Selective estrogen receptor modulation in pancreatic β-cells and the prevention of type 2 diabetes

We recently showed that the female hormone 17 beta-estradiol (E2) protects against beta-cell failure in rodent models of type 2 diabetes (T2D) by suppressing islet fatty acids and glycerolipids synthesis, thus preventing lipotoxic beta-cell failure. E2 anti-lipogenic actions were recapitulated by pharmacological activation of the estrogen receptor (ER)alpha, ER beta and the G-protein coupled ER (GPER) in cultured rodent and human beta-cells.

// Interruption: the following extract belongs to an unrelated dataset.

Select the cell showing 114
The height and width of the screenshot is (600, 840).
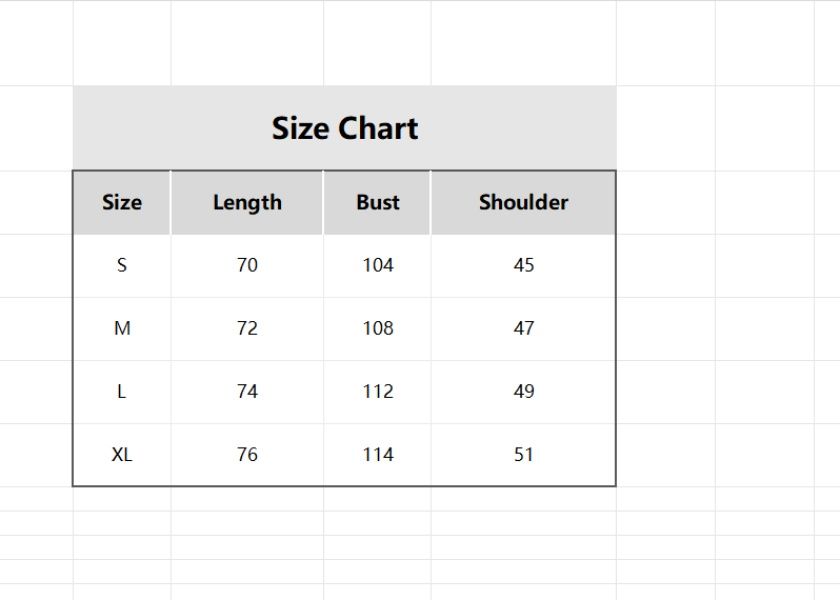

In vivo, in mouse islets, ER alpha activation inhibited beta-cell lipogenesis by suppressing fatty acid synthase expression (and activity) via an extranuclear, estrogen response element (ERE)-independent pathway requiring the signal transducer and activator of transcription 3. Here, we show that in INS-1 insulin-secreting cells, the selective ER modulator (SERM), Raloxifene, behaves both as ER antagonist with regard to nuclear ERE-dependent actions and as an ER agonist with regard to suppressing triglyceride accumulation. This additional finding opens the perspective that SERMs harboring ER agonistic activity in beta-cells could have application in postmenopausal prevention of T2D. Additional studies using novel generation SERMs are needed to address this issue.